Mergers & Acquisitions

Resources: M&A Encyclopedia

Comprehensive articles on every step of the process of buying or selling a business from the most exhaustive encyclopedia of M&A articles in the industry.

M&A Due Diligence Preparation

Table of Contents

  • The Importance of Preparing for Due Diligence
  • The Purpose of Preparing for Due Diligence
  • Benefits of Preparing for Due Diligence
    • Resolves Issues Before They Become Issues
    • Greatly Improves the Odds of a Successful Transaction
    • Speeds up the Due-Diligence Process
    • Maximizes Your Dales Price
    • Additional Advantages of Conducting Pre-Sale Due Diligence

The Importance of Preparing for Due Diligence

Due diligence is the buyer’s investigation of every aspect of your business. Due diligence is conducted in three primary areas:

  • Financial due diligence
  • Legal due diligence
  • Operational due diligence

When a seller doesn’t prepare for due diligence, it can turn into an expensive and time-consuming undertaking. However, there are many advantages to preparing for due diligence, and we believe this is a crucial step in selling your business quickly and for peak value.


The Purpose of Preparing for Due Diligence

The primary purpose of preparing for due diligence is to address potential problems before placing your business on the market. In order to attract a sophisticated buyer to your company, you must prepare for the due-diligence process well before you begin the sale process. This is especially true for middle-market companies, as conducting pre-sale due diligence may be the difference between receiving a good price and losing a deal altogether.


Benefits of Preparing for Due Diligence

Resolve Issues Before They Become Issues

When a buyer decides to pursue the purchase of your business, the buyer will conduct their own due diligence in order to determine what is really going on with your business before they commit to purchasing it. Unexpected issues that arise in the course of the buyer’s investigation may potentially kill a deal.

A seller can resolve many of the issues before a buyer ever learns of them with advanced warning of any unsettled problems. Further, a problem identified in advance that can be explained will keep the seller’s credibility intact.

Preparing for due diligence enables the seller to work out problems before a buyer comes into the picture. There is nothing worse than spending time and money preparing and marketing your business for sale and finding a qualified buyer, only to lose the buyer because of an unforeseen problem with your business that could have been resolved beforehand. This scenario happens more often than sellers realize because, despite working in their business full-time, owners are often unaware of seemingly simple issues.

But, those simple issues can have a material effect on a buyer’s perception of the relative risk of a company if they are not resolved in advance.

For example, issues with financial records, if not addressed beforehand, usually trigger demands for a lower price, more restrictive deal terms, or may cause the buyer to walk away from the sale entirely.

Greatly Improves the Odds of a Successful Transaction

It allows your adviser team to correct potential problems and help avoid pitfalls to a sale before you expose the business to buyers.
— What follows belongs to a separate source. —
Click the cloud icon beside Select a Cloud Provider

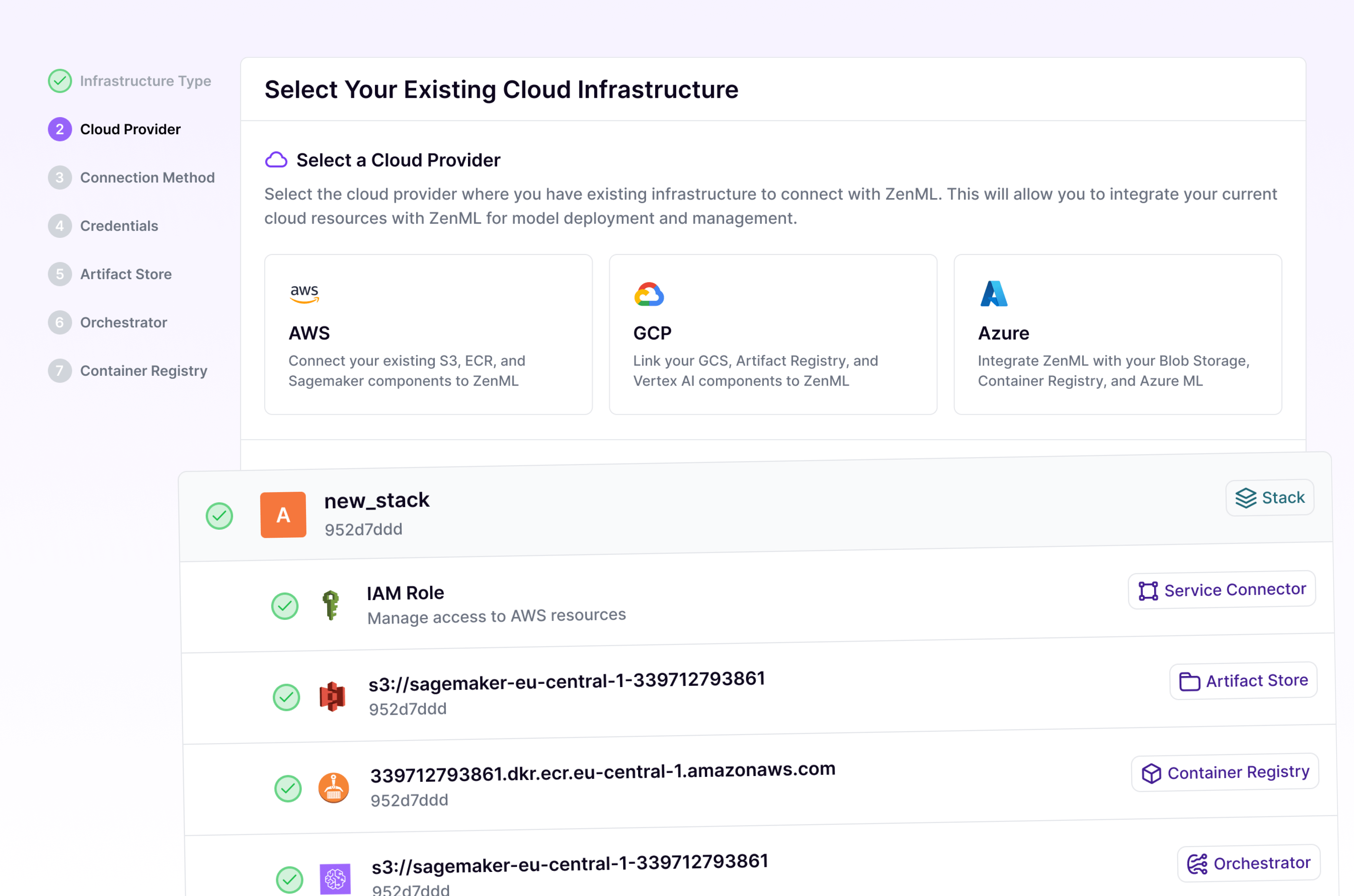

With inaccurate financial records, you run the risk of losing a buyer because, by the time the buyer discovers the defects during due diligence, the sale must now be delayed to address the problems. After spending many months finding a buyer, losing them over something that could have been corrected from the outset is a huge disappointment, and a waste of valuable time, money, and resources.
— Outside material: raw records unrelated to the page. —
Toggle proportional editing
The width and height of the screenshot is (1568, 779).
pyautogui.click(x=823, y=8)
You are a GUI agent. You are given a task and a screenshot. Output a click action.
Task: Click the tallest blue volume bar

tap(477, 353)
Retain a third party to examine your financials — profit & loss statements, balance sheets, and federal income tax returns, and to scrutinize key ratios, trends, and other data, and provide you with a report of their findings. This helps spot potential issues that a buyer may find with your financial records and allows you to address these issues before you ever receive an offer.

Speeds up the Due-Diligence Process

Having your financial records in order before selling your business also potentially speeds up the due-diligence process once you have a buyer, resulting in a higher chance of closing the deal. This is because a buyer who has issues with your financial records will most certainly conduct due diligence very thoroughly, looking for problems in other areas as well.

Maximizes Your Sales Price

Conducting pre-sale due diligence maximizes the value of your businesses by identifying issues early on to avoid complications that can affect the transaction.

Accurate financial records may also maximize the sale price of your business by attracting buyers who are confident in your business. Simply put, the more organized your business’s financial records appear, the quicker you are likely to sell your business and receive top dollar.

A thoughtful evaluation of the business before the sale process begins will make the undertaking more manageable, efficient, and cost-effective for a seller.

Additional Advantages of Conducting Pre-Sale Due Diligence

  • Prepares the business and management for a sale
  • Helps accelerate the sale process
  • Optimizes the price and structure of a prospective transaction
  • Helps eliminate surprises and their resulting delays during the sale process
  • Allows the seller to control the timing and presentation of information
  • Gives the seller extra leverage throughout the process. Buyers, by contrast, use problems to generate leverage.
  • Provides the seller an opportunity to fix problems and increase the asking price
  • Through the process, members of your adviser team come to know and understand your company as well as you do — and far better than a potential buyer. This understanding enables your transaction adviser to prepare a confidential information memorandum (CIM) and other marketing materials that fully describe and highlight the strengths of your business.